Но вот от тех событий прошло уже почти сорок лет.

Мы с бабушкой вошли в дом к Пиваковым и остановились на пороге слабо освещенной комнаты. Бабушка молчала, ища глазами хозяина. После паузы, показавшейся мне очень долгой, нам навстречу поднялся со стула, стоящего в притемненном углу, весьма тщедушный старичок, весь седой, сухонький. И тут же остановился, как-то странно раскинув руки, — то ли приветствовал нас; то ли защищался от возможного нападения, потому что бабушка славилась тем, что шла в рукопашную на негодяев; то ли просто выражал растерянность.

— Вот ведь как… — нескоро проронил он. — Довелось свидеться, Сергеевна.

— Спасибо, — сдавленно произнесла бабушка, после чего из ее груди вырвались страшные, раздирающие душу рыдания, мешающие говорить. Подавляя их, она с трудом продолжила: — что спас…

— Не очень я верил в ваше спасение, но что мог — сделал.

Отец моего будущего классного руководителя уже без боязни шагнул к нам, и бабушка воткнулась в его грудь лицом, обхватила руками. Навзрыд расплакалась, не сдерживаясь.

— Как же ты сам-то уцелел после всего? — спросила она, видимо, не желая больше говорить о себе.

— Ничего, ничего, — говорил дед Григорий, похлопывая мою бабушку по плечу. — Уцелел вот. Потому что крови на моих руках не было. Люди, которых вызывали в суд, подтвердили.

— И я бы подтвердила…

— Другие за вас расстарались, спасибо им, так что своим бегством вы тоже меня спасли. Не дай бы бог вы погибли… — он махнул рукой.

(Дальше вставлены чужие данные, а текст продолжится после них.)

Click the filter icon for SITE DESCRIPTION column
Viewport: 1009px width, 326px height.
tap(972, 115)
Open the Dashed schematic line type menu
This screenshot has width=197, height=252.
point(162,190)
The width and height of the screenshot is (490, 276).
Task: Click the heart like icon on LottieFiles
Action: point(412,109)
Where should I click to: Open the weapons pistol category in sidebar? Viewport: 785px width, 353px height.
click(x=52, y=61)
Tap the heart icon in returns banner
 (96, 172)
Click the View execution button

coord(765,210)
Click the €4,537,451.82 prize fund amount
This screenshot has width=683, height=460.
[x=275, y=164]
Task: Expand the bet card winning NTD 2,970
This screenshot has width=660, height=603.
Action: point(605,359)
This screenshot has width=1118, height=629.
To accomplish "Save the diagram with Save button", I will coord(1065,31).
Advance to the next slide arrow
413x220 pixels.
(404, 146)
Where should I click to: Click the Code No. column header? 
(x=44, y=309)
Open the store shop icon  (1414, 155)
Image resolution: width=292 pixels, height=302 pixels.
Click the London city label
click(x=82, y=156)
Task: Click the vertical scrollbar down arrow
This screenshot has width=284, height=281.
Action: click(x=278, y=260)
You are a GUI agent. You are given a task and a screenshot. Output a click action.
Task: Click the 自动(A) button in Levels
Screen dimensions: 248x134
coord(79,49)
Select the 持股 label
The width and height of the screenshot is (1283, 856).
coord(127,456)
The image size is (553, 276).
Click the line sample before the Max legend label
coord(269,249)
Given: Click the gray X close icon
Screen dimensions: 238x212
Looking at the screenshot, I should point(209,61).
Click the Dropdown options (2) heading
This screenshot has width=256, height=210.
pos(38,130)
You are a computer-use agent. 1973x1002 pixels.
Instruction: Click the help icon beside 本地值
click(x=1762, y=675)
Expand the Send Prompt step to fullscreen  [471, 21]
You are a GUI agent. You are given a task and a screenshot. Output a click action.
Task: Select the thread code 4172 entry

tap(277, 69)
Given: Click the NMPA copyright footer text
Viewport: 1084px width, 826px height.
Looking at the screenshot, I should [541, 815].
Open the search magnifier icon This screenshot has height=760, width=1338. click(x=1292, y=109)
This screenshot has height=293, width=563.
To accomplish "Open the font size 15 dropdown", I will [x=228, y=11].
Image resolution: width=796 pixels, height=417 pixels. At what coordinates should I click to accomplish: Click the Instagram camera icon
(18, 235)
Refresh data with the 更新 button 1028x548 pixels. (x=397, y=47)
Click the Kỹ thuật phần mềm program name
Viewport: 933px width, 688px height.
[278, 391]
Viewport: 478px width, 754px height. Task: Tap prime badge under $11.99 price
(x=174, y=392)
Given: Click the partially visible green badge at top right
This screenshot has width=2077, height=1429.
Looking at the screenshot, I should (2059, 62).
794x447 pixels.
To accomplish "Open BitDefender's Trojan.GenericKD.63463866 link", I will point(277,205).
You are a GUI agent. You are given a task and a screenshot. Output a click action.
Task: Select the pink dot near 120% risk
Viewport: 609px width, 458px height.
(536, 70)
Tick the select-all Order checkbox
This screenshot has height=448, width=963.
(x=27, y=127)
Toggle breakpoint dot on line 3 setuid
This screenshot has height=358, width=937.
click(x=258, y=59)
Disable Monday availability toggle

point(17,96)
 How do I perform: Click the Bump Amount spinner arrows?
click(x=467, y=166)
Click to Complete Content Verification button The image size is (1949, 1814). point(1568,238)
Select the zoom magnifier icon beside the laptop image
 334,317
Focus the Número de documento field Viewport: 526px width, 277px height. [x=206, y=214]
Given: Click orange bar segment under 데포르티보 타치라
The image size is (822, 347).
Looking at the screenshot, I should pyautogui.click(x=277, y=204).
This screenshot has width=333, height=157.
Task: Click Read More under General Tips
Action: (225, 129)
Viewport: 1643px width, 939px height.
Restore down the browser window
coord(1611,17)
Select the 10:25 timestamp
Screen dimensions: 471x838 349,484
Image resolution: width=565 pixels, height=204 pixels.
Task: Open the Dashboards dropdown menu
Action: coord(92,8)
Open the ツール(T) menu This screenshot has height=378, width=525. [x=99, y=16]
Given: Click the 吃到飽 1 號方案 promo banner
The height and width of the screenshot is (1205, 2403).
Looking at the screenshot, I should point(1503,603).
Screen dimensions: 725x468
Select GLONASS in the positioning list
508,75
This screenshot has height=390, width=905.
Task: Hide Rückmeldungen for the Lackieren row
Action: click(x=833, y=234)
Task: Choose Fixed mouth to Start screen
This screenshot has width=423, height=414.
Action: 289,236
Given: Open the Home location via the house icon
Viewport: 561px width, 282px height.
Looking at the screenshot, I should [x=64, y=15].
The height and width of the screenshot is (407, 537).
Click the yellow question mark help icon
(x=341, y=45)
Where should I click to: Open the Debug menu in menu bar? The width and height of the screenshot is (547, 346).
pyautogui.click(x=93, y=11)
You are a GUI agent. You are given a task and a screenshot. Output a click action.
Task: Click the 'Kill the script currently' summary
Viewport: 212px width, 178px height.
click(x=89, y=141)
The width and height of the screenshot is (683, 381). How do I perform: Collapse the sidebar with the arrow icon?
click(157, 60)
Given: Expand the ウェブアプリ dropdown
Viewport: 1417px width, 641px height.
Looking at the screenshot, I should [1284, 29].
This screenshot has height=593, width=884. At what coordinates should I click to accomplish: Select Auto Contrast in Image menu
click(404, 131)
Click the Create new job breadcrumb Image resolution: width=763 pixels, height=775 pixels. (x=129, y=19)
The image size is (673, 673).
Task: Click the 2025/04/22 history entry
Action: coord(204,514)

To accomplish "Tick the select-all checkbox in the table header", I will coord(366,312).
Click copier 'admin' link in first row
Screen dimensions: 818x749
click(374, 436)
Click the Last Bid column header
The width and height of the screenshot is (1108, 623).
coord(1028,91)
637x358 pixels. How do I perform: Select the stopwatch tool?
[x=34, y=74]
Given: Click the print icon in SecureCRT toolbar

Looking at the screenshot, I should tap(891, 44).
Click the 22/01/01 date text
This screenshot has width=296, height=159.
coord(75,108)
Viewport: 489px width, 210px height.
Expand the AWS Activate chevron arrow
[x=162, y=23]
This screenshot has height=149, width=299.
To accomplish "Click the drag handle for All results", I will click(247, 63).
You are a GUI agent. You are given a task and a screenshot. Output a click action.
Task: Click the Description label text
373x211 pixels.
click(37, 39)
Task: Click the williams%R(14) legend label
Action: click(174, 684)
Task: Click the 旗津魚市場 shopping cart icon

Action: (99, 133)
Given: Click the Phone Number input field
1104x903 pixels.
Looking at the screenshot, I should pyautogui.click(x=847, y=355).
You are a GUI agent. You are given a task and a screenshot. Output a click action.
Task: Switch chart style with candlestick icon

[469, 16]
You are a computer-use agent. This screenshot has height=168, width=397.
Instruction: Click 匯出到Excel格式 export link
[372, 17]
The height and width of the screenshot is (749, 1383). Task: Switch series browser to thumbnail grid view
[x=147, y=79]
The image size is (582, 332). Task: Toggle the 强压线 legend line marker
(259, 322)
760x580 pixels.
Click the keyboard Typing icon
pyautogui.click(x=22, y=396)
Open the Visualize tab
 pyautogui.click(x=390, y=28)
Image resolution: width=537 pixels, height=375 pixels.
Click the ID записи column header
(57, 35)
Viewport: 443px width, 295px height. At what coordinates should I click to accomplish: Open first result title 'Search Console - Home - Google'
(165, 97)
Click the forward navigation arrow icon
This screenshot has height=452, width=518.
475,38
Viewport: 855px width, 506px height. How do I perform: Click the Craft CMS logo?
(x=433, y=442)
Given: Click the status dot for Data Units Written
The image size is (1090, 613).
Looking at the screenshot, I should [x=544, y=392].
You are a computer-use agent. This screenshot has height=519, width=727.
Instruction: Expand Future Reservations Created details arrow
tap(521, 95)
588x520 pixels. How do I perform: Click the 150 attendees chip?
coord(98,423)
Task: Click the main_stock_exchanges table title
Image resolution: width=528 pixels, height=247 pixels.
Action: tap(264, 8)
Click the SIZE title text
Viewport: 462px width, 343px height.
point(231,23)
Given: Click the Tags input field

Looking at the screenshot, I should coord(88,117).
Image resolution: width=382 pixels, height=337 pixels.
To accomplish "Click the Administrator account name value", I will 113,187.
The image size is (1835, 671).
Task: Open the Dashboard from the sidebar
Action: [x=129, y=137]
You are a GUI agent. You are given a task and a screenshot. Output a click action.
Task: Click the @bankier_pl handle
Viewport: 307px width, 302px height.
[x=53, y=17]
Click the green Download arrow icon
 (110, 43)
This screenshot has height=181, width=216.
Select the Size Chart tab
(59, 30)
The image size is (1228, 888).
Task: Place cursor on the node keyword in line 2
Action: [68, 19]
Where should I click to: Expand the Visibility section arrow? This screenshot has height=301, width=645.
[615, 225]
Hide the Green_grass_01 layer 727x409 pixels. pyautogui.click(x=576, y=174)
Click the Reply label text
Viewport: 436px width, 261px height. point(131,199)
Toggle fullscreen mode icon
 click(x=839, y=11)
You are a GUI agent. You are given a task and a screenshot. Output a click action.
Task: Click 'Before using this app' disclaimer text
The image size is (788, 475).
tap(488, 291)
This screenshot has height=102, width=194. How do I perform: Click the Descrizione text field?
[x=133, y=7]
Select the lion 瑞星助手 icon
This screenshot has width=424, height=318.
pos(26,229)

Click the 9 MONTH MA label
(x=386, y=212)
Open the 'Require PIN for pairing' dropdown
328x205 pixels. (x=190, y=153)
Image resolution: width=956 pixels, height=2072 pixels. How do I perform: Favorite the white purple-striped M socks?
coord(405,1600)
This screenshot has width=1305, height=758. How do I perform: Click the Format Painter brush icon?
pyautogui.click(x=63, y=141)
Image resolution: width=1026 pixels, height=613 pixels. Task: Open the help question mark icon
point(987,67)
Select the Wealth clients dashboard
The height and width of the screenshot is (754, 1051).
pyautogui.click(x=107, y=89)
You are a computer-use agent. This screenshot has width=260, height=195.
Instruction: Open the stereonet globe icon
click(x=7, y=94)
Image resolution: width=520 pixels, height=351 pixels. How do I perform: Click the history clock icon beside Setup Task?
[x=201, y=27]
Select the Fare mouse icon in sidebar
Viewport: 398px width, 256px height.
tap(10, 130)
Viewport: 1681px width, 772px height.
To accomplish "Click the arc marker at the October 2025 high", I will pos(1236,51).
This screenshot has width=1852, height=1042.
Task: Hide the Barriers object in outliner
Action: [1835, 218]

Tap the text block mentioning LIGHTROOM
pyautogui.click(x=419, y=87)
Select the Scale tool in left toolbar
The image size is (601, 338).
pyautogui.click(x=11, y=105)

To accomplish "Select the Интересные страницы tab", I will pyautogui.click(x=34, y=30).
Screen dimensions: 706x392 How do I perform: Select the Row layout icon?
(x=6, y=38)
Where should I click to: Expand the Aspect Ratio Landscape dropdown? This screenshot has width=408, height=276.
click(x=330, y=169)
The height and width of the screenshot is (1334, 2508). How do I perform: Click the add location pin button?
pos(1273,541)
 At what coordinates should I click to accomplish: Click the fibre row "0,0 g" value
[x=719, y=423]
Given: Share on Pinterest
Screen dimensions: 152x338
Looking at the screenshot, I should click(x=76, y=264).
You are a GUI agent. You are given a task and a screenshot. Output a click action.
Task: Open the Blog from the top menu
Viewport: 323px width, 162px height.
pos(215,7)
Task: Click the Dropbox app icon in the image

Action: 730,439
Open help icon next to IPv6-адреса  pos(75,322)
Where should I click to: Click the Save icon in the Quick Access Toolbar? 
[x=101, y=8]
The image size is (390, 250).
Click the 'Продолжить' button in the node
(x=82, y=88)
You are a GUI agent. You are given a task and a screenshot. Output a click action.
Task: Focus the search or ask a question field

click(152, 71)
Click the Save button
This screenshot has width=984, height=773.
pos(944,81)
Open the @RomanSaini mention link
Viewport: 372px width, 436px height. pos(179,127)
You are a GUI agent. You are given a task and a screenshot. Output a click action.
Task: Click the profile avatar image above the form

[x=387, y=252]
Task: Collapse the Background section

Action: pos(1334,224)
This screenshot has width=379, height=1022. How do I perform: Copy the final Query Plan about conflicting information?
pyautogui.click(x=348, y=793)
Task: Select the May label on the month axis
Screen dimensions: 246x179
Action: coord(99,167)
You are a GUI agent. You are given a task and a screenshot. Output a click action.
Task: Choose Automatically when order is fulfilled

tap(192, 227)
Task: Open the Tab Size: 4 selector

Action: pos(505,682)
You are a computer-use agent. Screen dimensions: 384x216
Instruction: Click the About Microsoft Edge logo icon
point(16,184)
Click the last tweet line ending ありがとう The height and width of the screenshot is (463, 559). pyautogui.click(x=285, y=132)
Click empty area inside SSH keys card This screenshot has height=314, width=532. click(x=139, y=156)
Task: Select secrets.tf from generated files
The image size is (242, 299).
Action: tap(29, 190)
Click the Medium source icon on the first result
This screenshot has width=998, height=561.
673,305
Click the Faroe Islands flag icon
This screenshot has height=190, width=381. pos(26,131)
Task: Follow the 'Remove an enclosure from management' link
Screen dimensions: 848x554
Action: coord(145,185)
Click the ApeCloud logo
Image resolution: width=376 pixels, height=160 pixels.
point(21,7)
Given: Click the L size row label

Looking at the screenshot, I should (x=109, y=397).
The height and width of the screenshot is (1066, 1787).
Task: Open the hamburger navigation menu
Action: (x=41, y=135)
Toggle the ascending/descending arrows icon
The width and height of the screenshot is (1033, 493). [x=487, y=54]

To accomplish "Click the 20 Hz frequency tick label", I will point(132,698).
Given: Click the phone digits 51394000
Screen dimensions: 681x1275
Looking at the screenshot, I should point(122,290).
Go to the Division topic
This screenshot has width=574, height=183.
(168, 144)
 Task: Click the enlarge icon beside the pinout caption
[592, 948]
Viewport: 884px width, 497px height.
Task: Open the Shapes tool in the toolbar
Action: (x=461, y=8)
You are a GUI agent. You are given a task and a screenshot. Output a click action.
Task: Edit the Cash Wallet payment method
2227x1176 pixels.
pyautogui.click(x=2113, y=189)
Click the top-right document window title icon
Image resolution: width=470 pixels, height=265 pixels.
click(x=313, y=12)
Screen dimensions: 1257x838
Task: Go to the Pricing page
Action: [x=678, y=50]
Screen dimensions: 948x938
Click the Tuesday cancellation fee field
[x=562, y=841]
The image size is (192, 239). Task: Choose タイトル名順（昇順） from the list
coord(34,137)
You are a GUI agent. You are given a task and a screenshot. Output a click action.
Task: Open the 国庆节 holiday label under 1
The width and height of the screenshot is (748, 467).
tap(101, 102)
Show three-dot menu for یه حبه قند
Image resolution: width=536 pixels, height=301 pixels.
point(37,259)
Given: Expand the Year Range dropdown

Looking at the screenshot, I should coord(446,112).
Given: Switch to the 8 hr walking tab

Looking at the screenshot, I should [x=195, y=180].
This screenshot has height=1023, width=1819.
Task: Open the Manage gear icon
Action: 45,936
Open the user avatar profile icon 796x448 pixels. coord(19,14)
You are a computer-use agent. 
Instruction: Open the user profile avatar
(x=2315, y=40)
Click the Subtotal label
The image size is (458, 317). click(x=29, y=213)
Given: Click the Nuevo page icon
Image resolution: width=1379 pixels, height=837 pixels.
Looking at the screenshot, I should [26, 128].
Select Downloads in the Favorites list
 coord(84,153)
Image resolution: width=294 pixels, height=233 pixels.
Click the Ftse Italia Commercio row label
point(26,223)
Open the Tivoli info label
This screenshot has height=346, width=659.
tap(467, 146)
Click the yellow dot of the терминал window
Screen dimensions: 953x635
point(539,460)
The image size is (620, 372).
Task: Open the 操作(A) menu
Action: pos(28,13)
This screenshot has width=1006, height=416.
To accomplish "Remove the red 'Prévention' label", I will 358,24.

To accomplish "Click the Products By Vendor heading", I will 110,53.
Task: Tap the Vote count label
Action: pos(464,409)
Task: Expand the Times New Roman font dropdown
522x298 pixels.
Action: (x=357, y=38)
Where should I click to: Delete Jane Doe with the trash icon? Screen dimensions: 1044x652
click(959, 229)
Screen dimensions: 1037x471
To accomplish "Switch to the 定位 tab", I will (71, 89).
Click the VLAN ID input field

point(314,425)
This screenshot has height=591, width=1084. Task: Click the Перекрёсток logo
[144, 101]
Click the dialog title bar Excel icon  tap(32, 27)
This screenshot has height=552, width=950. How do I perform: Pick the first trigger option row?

Что я тогда понимала, девчонка? Это сейчас, когда пишу об этом, — плачу над этими ужасающими судьбами…

***

И все же этот неоднозначный Хрущев вышел-таки из недр здорового народа, и с детства ему привилось что-то хорошее, что проявлялось вперемежку с дурным, печальным и смешным.

Соревнование с Америкой

Послевоенный голод помнился долго. Хоть и шел уже 1957-й год, но некоторые люди на всю жизнь приобрели привычки, казавшиеся чудными в условиях достатка. Например, меня научили не оставлять кусочки отрезанного от буханки хлеба, а съедать их, подбирая даже крошки. Сколько я знала маму, она после любой трапезы съедала отдельный кусочек хлеба — без ничего. Это было как ритуал, словно в память о чем-то... Или может, просто-напросто отдельно лакомилась им как воздухом, солнечным светом и одухотворенным словом. И все же — узнав ему цену в голод.

Отношение к хлебу, как к символу вселенской щедрости, дарящей живот, было святым — он являлся результатом изнурительного труда людей, воплощением их сил и отпущенного на жизнь времени. Хлеб следовало беречь, как овеществленное дыхание творца. Человек труда был высшей ценностью общества. Никто не выжил бы без хлебопашества, следовательно, земледельцы — и есть соль земли.